许怀义道,“大哥,您又忘了,我现在是顾家的人,许家如何,跟我没关系。”

见他还是这副油盐不进的样子,许怀仁也气的没了耐心,冷哼一声,“不识抬举”,甩袖子越过他走了。

许怀廉紧跟上,不过撂下一句,“风水轮流转,你别后悔。”

许怀义不置可否。

等俩人走远,顾小鱼担忧的问,“爹,您这么对他们,他们肯定心生怨恨,事后难保不会报复您。”
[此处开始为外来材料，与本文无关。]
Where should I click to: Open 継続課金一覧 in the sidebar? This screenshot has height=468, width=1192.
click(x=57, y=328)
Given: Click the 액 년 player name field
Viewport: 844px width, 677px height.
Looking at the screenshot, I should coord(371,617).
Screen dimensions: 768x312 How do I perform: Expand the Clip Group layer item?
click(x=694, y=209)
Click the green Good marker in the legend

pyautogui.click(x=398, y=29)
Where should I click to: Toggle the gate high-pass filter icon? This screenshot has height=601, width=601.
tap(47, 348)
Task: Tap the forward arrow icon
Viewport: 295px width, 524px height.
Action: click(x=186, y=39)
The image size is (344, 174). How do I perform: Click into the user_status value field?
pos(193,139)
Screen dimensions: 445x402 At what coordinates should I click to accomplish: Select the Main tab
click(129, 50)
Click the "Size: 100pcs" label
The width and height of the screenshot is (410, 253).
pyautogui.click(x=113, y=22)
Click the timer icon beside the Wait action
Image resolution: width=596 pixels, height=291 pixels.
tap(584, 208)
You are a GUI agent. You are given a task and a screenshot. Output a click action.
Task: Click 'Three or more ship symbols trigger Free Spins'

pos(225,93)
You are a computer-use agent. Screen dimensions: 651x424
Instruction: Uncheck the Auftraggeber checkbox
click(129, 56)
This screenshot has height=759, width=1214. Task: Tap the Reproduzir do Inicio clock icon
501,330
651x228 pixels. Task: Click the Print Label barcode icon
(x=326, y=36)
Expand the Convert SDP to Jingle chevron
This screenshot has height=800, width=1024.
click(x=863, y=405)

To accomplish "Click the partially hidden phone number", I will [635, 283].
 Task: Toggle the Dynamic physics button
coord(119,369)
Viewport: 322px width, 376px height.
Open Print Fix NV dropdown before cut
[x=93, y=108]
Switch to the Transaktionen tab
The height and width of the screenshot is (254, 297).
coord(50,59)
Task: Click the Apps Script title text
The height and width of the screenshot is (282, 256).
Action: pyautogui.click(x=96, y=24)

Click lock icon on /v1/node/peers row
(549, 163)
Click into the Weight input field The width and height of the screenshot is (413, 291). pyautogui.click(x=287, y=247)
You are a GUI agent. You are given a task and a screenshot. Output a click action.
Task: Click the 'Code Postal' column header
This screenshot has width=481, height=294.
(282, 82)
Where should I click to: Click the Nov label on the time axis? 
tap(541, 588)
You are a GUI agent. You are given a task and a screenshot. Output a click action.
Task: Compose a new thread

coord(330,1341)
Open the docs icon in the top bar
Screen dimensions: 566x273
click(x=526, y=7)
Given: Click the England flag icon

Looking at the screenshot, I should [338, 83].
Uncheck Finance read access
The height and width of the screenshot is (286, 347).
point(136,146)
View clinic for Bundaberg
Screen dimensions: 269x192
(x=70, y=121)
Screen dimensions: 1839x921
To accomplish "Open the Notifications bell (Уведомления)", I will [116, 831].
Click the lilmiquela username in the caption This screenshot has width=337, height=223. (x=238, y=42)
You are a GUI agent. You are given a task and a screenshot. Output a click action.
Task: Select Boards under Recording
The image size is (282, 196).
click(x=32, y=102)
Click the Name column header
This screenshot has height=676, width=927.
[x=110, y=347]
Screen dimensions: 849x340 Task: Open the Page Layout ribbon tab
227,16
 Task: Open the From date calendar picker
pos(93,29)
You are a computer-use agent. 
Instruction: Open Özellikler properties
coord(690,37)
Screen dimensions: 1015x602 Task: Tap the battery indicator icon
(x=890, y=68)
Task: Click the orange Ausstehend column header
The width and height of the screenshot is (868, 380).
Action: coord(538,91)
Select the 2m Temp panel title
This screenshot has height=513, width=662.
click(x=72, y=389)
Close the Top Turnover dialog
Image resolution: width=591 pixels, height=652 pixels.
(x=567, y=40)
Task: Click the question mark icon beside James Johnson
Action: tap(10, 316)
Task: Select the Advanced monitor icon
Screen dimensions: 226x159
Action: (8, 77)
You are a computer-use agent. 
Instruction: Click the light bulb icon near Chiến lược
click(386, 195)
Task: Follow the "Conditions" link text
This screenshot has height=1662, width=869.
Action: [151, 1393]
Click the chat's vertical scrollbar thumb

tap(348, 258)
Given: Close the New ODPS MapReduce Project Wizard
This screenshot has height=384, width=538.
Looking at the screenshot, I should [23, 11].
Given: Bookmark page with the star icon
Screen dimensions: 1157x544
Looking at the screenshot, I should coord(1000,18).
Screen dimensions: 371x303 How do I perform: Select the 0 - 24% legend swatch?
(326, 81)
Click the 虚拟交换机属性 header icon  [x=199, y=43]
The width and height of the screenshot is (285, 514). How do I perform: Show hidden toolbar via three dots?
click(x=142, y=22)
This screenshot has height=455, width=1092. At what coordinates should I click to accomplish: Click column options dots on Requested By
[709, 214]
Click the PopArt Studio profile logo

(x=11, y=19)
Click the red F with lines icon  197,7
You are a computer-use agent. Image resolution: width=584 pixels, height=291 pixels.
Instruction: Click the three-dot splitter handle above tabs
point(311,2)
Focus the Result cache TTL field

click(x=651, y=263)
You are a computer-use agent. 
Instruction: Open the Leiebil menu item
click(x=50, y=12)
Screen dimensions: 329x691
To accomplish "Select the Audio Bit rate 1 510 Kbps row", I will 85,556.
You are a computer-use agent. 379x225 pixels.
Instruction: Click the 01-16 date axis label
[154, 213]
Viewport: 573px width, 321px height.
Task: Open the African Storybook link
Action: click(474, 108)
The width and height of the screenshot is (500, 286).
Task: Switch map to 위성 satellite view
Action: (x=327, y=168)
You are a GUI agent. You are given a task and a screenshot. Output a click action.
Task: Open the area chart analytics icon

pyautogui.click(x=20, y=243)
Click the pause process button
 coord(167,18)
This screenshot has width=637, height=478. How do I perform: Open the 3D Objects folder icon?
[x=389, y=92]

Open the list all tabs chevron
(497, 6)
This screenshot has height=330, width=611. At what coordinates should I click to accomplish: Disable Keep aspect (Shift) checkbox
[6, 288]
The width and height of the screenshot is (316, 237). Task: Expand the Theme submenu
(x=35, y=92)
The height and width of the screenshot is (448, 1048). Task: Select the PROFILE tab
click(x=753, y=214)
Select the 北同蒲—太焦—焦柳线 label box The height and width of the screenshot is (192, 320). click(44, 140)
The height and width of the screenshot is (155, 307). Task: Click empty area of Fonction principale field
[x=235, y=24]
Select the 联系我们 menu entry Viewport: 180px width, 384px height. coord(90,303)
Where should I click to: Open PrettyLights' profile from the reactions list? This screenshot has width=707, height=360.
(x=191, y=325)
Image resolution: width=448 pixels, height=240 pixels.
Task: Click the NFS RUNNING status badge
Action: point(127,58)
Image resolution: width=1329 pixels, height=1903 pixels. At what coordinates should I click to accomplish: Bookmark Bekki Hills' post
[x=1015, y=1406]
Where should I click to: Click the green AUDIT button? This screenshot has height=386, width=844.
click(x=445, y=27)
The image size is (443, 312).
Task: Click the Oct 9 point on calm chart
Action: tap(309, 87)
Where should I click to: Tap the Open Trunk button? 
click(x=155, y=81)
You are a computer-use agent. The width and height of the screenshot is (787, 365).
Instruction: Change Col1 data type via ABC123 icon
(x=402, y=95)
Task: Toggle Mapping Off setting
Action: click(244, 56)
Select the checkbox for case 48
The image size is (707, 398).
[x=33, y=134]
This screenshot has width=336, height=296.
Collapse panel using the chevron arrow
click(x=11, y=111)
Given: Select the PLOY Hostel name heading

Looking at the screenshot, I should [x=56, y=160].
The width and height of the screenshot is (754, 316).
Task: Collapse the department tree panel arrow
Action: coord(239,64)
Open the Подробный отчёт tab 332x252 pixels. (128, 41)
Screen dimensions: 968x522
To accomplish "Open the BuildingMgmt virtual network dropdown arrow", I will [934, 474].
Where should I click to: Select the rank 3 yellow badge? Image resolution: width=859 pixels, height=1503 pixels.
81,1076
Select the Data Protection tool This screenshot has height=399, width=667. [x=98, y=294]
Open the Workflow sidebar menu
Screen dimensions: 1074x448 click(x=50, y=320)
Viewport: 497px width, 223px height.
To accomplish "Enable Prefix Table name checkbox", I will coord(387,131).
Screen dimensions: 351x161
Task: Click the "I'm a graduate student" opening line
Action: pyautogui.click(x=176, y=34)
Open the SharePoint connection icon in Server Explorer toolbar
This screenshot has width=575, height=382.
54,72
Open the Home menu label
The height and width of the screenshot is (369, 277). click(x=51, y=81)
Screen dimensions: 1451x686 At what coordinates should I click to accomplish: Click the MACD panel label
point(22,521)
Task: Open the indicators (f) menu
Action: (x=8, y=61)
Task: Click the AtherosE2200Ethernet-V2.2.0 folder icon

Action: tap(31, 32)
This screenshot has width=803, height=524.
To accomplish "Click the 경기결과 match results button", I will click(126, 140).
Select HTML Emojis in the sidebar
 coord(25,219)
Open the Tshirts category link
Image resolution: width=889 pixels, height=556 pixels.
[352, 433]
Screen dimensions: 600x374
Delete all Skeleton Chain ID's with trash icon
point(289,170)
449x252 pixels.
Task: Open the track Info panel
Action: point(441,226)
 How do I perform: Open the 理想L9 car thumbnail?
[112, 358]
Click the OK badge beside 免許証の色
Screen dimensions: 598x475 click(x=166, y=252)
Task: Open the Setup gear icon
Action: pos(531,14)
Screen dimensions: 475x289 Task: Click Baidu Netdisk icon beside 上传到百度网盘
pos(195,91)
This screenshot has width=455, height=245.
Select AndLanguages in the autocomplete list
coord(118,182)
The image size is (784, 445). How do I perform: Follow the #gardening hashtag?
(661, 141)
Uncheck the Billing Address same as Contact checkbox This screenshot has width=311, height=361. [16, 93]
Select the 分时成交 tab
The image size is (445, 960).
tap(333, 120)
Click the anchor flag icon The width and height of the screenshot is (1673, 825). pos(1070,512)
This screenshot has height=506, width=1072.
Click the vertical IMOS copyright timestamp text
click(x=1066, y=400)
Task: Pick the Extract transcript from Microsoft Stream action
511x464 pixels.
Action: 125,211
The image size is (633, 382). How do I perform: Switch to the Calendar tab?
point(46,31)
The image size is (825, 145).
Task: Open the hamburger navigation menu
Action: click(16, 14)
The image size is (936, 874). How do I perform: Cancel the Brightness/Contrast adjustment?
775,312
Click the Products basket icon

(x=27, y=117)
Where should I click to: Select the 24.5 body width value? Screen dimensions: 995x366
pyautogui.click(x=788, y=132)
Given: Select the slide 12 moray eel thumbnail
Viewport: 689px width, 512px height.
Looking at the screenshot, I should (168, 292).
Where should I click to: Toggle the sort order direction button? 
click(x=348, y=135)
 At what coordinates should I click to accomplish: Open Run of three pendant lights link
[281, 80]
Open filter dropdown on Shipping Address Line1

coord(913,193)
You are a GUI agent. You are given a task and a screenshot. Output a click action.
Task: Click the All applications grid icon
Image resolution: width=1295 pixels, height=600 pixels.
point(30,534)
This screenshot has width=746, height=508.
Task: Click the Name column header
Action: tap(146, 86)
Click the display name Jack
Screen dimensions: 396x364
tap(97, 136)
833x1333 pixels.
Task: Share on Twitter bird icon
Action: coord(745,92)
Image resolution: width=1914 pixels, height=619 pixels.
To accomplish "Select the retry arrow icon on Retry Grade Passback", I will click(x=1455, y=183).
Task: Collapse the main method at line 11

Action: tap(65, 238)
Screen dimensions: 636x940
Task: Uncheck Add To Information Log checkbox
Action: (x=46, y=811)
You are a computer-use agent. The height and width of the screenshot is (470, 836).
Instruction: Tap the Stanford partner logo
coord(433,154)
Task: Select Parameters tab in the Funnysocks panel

许怀义道,“那又如何?我就是对他们好声好气,他们也照样记恨我,不用理会,眼下,他们还翻不起啥风浪。”

“他们背后败坏您名声,对您也有影响。”

“他们要是真胡说八道,做出啥蠢事儿,倒是好了,正好有理由处置他们。”

顾小鱼秒懂,只有老许家的人主动作死,许茂山和徐村长才有足够的理由去收拾他们,除族也好,撵出村子去也好,总之,都比他们一直苟在这里好。